Writing for “The Street”, DeFeo uses his LACFY to compile a Top-7-List of blue-chip dividend stocks worth holding:
7. Procter & Gamble (NYSE: PG) – dividend yield 3.18%; LACFY 3.6%
6. Coca-Cola (NYSE: KO) - dividend yield 3.45%; LACFY 4%
5. Home Depot (NYSE: HD) - dividend yield 3.19%; LACFY 4.1%
4. Johnson & Johnson (NYSE: JNJ) - dividend yield 3.63%; LACFY 5.8%
3. Pfizer Inc. (NYSE: PFE) - dividend yield 4.95%; LACFY 6%
2. Exxon Mobil (NYSE: XOM) - dividend yield 3.01%; LACFY 6.3%
1. Intel (NASDAQ: INTC) - dividend yield 3.09%; LACFY 6.6%
Notice that the ratings are based on LACFY percentage and not current dividend yield. Even though companies invariably pay a smaller dividend than the LACFY they could afford, it’s good to know that if the economy were to stumble, it would still have enough sustainable cash flow to continue paying the dividend you are counting on.
OK. Now we present something for the trading enthusiasts who would rather paddle through the volatile rapids of capital gains than simply float along on dividends alone.
In defense of active traders, constantly jumping in and out of fast moving stocks is not a pointless scratching of the stock trader’s itch. It is a sound method of riding a stock’s momentum with the aim of capturing and locking-in capital gains, which can and often do surpass the income provided by even the highest dividends.
What is more, unlike dividend income, capital gains have no withholding tax and are, in most jurisdictions, taxed at a considerably lower income tax rate.
The only problem with such short-term capital gains-based momentum trading is that you can’t really spot momentum until it has already been running for some time. By the time you notice the momentum is real, you have most likely missed the bulk of the move.
And if jumping in at the right time isn’t hard enough, you then have to contend with exiting at the right time, or you risk getting stuck on the rocks with much of your capital immobilized.
The solution? Relative-value trading using solid dividend stocks. Relative-value trades improve your dollar-cost averages without you having to worry about your entry or exit timings.
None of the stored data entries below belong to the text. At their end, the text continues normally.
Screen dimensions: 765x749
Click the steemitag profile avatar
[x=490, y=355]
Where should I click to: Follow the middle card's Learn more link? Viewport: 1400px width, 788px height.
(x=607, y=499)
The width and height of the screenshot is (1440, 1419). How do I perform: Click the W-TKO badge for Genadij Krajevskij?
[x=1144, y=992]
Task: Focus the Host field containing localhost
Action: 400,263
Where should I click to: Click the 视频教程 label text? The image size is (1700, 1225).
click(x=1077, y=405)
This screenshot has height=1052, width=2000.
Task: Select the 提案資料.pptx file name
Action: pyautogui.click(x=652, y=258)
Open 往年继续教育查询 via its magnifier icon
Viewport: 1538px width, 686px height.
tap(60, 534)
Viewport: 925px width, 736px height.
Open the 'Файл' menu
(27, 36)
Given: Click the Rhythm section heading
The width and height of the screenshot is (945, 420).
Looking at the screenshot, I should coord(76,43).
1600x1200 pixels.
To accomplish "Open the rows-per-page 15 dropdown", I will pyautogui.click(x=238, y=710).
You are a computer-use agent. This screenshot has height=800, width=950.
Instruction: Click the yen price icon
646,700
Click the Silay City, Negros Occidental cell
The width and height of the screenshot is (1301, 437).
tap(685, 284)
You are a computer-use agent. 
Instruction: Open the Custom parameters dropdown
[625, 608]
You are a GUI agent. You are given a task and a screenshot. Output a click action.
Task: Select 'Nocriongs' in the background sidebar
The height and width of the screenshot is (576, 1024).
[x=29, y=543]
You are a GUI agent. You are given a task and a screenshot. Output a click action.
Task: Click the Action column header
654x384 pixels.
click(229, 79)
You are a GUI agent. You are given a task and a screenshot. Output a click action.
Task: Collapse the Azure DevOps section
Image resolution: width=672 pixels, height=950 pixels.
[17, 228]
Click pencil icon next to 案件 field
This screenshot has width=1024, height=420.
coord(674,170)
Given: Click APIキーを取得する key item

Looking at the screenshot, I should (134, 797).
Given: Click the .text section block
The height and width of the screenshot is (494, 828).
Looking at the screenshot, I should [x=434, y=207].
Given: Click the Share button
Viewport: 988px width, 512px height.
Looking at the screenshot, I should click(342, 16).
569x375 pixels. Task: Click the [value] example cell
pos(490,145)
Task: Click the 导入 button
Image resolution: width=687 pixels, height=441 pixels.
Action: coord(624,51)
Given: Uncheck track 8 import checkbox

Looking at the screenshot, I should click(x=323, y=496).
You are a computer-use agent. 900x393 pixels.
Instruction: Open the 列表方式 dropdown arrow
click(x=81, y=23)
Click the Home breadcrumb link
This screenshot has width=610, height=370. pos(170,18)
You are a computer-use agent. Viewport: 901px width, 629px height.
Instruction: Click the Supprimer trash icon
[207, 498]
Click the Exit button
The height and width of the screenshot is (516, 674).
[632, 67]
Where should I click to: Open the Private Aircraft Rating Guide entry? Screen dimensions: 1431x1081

And because you are using solid dividend stocks, even if markets should stagnate or fall, you still collect a healthy dividend in addition to those relative-value cost-average improvements.
Below is a 2-day intra-day graph of my favorite high-yielding dividend ETFs: SPDR Barclays High Yield Bond ETF (NYSEArca: JNK) (in black) and iShares S&P U.S. Preferred Stock Index Fund ETF (NYSEArca: PFF) (in gold).
Relative-value trading follows one simple principle: when one stock climbs above the other in percentage terms, you sell a little of the leader and buy a little of the lager.
In the case above, on Monday morning you would have moved some funds from the front runner (JNK) to the trailer (PFF), and the next day moved some funds the other way from PFF back to JNK.
When the round-tern is complete, you will have done more than just soothed that trader’s itch. You will have fruitfully captured some capital gain by improving the dollar-cost average of the two holdings.
And this will also earn you better than the posted dividend yield, for you are effectively increasing your shares for the same amount of total money invested, which in turn pays you a higher dividend yield due to a lower average cost.
Over longer periods of time, the effect is amplified. Notice the following 10-day chart of the same two stocks:
Granted, hindsight allows us to pick the best possible time for a successful relative value trade. But if you do this regularly—say one or two times a week—you are bound to catch a trade like this one rather frequently. Once again, you better your combined cost-average in the process and improve your overall dividend yield.
Sure, relative value trading can be performed between any two stocks, and the greater the volatility of the stocks, the greater the improvement to the dollar-cost-average.
But if you include solid dividend paying stocks or ETFs in your relative-value trading program, you will then be earning on two levels: improving your dollar-cost averages and earning healthy dividends.
Just be certain to keep your eye on your trading costs. Frequent trading can incur so much in commission charges that you completely wipe-out any capital gains or dividend income.